Speaking at a regional seminar on the prosecution of human rights violators in Asia, Basrief said the lack of will was reflected in the vagueness of the mechanism for the formation of ad hoc human rights courts, which are institutions set up to investigate a particular event.
Basrief said that a 2000 law on such courts, which can only be established by presidential decree following a recommendation from the House of Representatives, does not properly describe the role of the National Commission on Human Rights (Komnas HAM) in the process.
"The experience in the Trisakti [University] and Semanggi cases," said Basrief, referring to the fatal shootings of students during the protests of 1998, "showed that the pattern of working relations between the House of Representatives and Komnas HAM is unclear.
"At the same time, both institutions conducted their own investigations on the same cases." He added that officials of ad hoc courts still had a hard time ensuring transparent and accountable human rights trials.
For the sake of transparency, the appointment of such officials should involve the public, he said. Some technical and legal constraints, however, made this difficult, he said without elaborating.
"The proper usage of ad hoc human rights courts continues to be elusive for handling cases of violations which should be retroactive in nature," Basrief said.
Mugiyanto, a pro-democracy activist who said that in 1998 he was abducted by security forces, said that ratifying the Rome Statute of the International Criminal Court would help Indonesia shore up its weaknesses in prosecuting serious human rights violations.
Becoming party to the Rome Statute, which established the ICC when it entered into force in 2002, would extend the ICC's jurisdiction to Indonesia. The purpose of the ICC is to investigate and prosecute serious human rights crimes in situations where states are unable or unwilling to do so themselves.
According to Mugiyanto, a 2006 law on human rights courts has plenty of loopholes that allow violators to remain unpunished. "Trying violators of human rights provides an important meaning, a recognition of the mistake done," Mugiyanto said.
Indonesia's ad hoc human rights courts so far have failed both to give justice to victims and deter future violations, he said. "This has meant that the stated aim of such courts has failed to materialize," said Mugiyanto, who also chairs the Indonesian Association of Families of the Disappeared (Ikohi).

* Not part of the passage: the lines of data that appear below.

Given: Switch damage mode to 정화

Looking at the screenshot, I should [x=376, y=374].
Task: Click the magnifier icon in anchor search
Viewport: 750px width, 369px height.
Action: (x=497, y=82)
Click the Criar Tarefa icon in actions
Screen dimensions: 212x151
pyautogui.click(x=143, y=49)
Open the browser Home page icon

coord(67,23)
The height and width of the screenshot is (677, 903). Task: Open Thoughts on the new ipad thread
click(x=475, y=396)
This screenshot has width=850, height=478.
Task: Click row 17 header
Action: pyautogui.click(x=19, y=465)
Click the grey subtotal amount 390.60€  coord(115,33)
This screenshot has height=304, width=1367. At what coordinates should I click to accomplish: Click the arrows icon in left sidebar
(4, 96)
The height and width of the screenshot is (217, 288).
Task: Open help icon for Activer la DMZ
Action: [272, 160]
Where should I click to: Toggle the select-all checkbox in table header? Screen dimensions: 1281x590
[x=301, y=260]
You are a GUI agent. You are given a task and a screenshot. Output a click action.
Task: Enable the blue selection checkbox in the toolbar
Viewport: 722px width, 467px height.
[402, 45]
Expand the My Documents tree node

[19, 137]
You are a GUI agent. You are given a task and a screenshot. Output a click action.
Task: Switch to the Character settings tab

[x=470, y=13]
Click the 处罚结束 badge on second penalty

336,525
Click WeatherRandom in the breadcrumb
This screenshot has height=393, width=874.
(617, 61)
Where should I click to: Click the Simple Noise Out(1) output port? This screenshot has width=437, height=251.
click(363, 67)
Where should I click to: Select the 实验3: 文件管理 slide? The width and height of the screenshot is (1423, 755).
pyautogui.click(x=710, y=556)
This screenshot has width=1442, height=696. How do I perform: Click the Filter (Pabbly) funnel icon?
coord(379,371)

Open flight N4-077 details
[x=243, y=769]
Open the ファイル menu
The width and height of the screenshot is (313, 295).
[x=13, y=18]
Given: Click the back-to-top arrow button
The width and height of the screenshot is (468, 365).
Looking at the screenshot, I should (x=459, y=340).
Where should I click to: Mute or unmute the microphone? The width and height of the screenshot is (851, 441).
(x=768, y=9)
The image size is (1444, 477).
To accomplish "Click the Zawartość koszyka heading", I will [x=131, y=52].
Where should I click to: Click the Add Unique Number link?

Since human rights courts were not independent, Mugianto said, to strengthen them the country needed to ratify the Rome Statute. Although such an action would not automatically improve conditions, it would at least be a step away from impunity for human rights violators.
Mugiyanto said that Indonesia was among 17 Asian countries that had not ratified the Rome Statute.
Indonesia has a checkered history of human rights abuses, stretching back to the colonial rule of the Dutch and later the Japanese. Early the three-decade rule of strongman President Suharto, half a million people are believed to have been killed. Indonesian military officers were accused of significant abuses in the province of East Timor prior to its independence in the late 1990s.